= Beginning of Section =
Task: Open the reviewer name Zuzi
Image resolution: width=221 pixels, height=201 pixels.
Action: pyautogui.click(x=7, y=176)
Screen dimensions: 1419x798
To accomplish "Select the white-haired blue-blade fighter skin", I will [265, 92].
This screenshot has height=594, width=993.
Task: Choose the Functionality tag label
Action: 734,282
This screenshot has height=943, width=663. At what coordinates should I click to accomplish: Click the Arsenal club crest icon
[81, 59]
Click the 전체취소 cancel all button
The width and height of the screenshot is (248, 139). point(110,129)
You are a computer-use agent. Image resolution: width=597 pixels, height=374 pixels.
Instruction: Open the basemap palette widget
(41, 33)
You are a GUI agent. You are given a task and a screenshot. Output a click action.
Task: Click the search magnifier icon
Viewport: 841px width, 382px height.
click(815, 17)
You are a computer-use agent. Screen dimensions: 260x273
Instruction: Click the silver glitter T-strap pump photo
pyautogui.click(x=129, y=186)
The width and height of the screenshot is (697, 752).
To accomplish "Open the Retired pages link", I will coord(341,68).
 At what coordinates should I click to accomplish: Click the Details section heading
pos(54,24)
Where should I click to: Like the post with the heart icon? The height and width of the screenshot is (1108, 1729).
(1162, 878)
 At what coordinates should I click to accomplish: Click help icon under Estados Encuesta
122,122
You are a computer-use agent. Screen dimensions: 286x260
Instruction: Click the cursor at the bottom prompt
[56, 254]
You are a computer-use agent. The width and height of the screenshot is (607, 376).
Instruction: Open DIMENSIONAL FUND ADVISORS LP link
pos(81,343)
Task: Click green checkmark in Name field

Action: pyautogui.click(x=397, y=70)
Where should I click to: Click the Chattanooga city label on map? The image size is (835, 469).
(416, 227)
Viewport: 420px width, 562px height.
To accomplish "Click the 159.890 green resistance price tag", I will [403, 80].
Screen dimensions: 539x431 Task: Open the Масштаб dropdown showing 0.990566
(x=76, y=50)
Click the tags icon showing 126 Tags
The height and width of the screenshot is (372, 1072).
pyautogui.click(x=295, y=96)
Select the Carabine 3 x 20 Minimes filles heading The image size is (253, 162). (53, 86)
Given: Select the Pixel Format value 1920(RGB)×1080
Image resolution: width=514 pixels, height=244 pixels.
= End of Section =
▶ Work task
Set apart and copy each line of the records that holds the word "agent".

▶ Output
You are a computer-use agent. Image resolution: width=597 pixels, height=374 pixels.
You are a GUI agent. You are given a task and a screenshot. Output a click action.
You are a computer-use agent. Screen dimensions: 260x273
You are a computer-use agent. Screen dimensions: 286x260
You are a computer-use agent. The width and height of the screenshot is (607, 376).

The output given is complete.